NIRD S3

What is object storage?

Object storage is specifically designed to manage large volumes of unstructured data. It stores data as discrete units, known as objects, each accompanied by metadata and a unique identifier. Each object is accessible via a dedicated key-pair, ensuring that all data blocks within a file are kept together as a single entity, complete with its relevant metadata and unique ID.

In the context of object storage, traditional file storage directories (POSIX) are analogous to ‘buckets.’

About NIRD S3

On NIRD, object storage is available as a service component within the NIRD Data Lake, supporting the efficient consumption and ingestion of unstructured data. This service also facilitates data streaming, data sharing with external collaborators, and more.

The NIRD Data Lake provides unified access to data, allowing the same data can be accessed simultaneously through multiple protocols, such as POSIX, NFS, and S3.

The object storage on NIRD Data Lake facilitates seamless collaboration without the necessity for data staging between locations. It also allows integration with data processing frameworks and AI/ML platforms, providing fast, and easy access to large datasets for training models and running simulations.

NIRD S3 comes with enhanced load balancing and high I/O throughput, with a measured throughput of 27GB/s.
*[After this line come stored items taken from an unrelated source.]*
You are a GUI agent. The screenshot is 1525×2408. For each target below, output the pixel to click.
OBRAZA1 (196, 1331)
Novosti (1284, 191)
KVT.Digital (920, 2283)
NIRD S3 supports 10TB single object sizes and up to 100 million objects per bucket.

Working with NIRD S3

This guide provides a brief overview of how to use NIRD S3, though it does not cover all possible use cases and functionalities.

Obtaining S3 Access

To gain access to NIRD S3, you must be a member of an active project on NIRD, have an allocation on the NIRD Data Lake, and own the directory for which you’re requesting S3 access.

Use the RequestS3Access command to submit a request. This request is processed periodically by the system, which will then register an S3 account and create a bucket linked to the specified directory.

nird-login $ RequestS3Access /nird/datalake/NSxxxxK/my-directory

Upon successful request, further information is sent to your email address.

Please read carefully the information in the email and pay attention to the NAME of your bucket in the message. Some symbols are not permitted in the bucket names and the directory name which you created for the bucket may have been modified (e.g. replaced underscores, etc.).

S3 client configuration

Several CLI clients are available like AWS CLI, s3cmd, MinIO Client, rclone, etc. As graphical user interface, Cyberduck may be used. Please consult each tool’s documentation for detailed help.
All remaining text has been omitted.